Conclusion These data support the association of EC4d with disease activity regardless of complement C3/C4 status and its usefulness in monitoring SLE disease. Additional studies will be required to support these validation data.
- disease activity
- systemic lupus erythematosus
This is an Open Access article distributed in accordance with the Creative Commons Attribution Non Commercial (CC BY-NC 4.0) license, which permits others to distribute, remix, adapt, build upon this work non-commercially, and license their derivative works on different terms, provided the original work is properly cited and the use is non-commercial. See: http://creativecommons.org/licenses/by-nc/4.0/
Statistics from Altmetric.com
SLE is an autoimmune disease characterised by autoantibodies to self-antigens (such as double-stranded DNA (dsDNA)) and formation of immune complexes that activate the complement system to generate inflammatory anaphylatoxins resulting in organ damage.1
Anti-dsDNA antibodies and low complement C3 or C4 (C3/C4) have established clinical utility in the routine monitoring of SLE, and these laboratory measures have been incorporated in clinical research instruments such as the SLE Disease Activity Index (SLEDAI) for over two decades2 and in SLE classification criteria.3 However, C3 and C4 are acute phase reactant proteins, and using their levels to monitor SLE can be unreliable because their hyperconsumption during the active phase of disease can be offset by inflammation and compensatory hepatic synthesis.4 Moreover, C4 levels are dependent on copy number variations in C4A and C4B and thus can be constitutively low, irrespective of disease status.4 Anti-dsDNA is a very useful marker but is limited by its low sensitivity for SLE and performance as a stand-alone marker.5 It follows that additional laboratory measures of disease activity could be of value, not only to improve disease monitoring and treatment optimisation but also to improve outcome measures for therapeutic trial interventions.
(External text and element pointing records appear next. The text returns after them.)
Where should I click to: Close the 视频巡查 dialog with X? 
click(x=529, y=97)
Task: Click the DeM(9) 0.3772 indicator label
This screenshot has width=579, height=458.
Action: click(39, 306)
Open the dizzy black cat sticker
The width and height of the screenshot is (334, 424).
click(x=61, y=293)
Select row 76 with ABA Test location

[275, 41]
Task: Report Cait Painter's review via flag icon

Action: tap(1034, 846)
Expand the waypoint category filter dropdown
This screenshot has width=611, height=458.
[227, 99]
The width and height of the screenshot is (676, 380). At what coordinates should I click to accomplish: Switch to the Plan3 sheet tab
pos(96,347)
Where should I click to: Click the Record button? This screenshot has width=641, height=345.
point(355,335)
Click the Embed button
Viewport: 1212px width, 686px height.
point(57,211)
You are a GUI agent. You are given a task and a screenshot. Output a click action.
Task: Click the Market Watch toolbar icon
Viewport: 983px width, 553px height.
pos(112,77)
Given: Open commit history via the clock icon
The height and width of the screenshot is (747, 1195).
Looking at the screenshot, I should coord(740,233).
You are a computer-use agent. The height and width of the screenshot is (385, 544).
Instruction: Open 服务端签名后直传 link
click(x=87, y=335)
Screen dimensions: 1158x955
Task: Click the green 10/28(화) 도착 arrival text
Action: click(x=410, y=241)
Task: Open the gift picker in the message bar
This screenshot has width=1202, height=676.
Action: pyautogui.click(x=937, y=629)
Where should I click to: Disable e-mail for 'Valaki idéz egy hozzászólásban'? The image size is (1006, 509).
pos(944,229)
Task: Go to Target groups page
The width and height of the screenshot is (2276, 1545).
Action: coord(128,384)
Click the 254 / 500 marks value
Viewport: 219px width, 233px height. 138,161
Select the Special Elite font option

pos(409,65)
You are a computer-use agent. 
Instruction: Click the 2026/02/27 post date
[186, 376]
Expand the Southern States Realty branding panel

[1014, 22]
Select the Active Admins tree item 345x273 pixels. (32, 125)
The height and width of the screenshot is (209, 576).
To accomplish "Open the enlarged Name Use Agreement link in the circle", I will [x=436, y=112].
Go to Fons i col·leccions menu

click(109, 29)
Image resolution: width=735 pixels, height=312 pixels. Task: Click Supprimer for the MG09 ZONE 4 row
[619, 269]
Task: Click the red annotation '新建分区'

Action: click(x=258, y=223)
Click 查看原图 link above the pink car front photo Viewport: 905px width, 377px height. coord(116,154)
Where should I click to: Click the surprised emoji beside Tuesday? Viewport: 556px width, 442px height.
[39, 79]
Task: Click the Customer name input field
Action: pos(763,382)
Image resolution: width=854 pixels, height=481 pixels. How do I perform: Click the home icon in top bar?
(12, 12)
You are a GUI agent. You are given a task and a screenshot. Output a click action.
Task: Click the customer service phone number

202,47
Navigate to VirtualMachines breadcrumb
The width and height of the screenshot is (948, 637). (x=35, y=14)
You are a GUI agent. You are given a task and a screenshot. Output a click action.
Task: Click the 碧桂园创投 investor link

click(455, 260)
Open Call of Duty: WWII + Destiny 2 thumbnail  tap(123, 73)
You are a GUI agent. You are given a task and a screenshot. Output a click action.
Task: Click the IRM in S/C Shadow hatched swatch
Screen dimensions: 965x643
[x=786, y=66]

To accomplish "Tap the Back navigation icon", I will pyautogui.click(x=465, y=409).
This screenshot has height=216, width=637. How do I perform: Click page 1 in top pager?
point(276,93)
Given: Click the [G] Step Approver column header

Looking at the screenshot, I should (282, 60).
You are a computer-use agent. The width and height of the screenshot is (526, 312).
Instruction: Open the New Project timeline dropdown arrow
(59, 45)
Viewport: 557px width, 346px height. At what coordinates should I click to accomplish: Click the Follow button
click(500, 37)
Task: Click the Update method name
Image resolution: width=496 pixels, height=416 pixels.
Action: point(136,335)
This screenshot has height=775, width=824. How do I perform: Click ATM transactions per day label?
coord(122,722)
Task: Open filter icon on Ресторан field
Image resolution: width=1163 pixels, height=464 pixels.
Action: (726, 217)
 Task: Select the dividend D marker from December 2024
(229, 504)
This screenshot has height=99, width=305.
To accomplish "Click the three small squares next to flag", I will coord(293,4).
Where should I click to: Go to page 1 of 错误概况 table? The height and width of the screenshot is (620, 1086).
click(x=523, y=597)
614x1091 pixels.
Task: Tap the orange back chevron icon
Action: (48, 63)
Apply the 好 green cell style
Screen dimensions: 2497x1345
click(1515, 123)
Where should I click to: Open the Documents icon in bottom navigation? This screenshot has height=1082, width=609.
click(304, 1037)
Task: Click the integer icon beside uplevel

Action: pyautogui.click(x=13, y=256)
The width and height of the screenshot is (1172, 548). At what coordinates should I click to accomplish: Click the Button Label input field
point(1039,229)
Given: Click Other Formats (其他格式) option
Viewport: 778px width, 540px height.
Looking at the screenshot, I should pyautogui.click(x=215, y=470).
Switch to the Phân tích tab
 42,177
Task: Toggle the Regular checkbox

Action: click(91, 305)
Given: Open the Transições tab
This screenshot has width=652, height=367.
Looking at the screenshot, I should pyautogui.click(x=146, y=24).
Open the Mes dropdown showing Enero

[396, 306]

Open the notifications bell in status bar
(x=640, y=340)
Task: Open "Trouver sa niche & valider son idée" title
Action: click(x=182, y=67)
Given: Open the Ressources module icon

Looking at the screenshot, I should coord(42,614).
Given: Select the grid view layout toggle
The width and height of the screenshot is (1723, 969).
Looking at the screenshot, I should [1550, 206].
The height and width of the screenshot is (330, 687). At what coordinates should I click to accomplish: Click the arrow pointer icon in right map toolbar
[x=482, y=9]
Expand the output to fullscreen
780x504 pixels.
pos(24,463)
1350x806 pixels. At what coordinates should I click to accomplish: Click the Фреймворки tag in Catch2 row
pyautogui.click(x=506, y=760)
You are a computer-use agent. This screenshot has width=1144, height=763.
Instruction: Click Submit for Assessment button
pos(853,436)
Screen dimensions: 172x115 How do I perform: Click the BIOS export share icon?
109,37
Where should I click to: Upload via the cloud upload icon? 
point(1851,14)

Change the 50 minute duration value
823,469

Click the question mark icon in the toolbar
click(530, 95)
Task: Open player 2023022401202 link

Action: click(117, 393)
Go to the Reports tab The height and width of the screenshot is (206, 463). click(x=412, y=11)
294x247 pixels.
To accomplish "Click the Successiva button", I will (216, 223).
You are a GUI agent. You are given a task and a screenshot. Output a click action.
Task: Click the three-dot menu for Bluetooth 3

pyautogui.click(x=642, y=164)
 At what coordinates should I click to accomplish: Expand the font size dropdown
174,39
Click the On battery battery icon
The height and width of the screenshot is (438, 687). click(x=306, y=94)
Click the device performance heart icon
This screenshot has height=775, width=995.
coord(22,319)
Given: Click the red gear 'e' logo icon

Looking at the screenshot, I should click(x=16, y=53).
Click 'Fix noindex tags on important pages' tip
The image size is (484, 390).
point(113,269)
In the past decades, complement pathway activation has been assessed using soluble split fragments,6 7 anaphylatoxins8 9 or stable C4d-bound complement activation products on erythrocytes (EC4d),10–13 and these laboratory measures represent additional approaches to assessing disease in SLE. We recently reported that EC4d was linked to clinical improvement in patients selected for active disease and complement activation. We also established the role of anti-C1q antibody titres in the monitoring of SLE renal disease.11 In this study, we compare the performance of EC4d, low complement C3/C4, and autoantibodies to dsDNA and C1q in tracking disease activity. For this, we combined data and laboratory findings from our original study11 with two additional cohorts with the objective of evaluating the generalisability of our previous findings.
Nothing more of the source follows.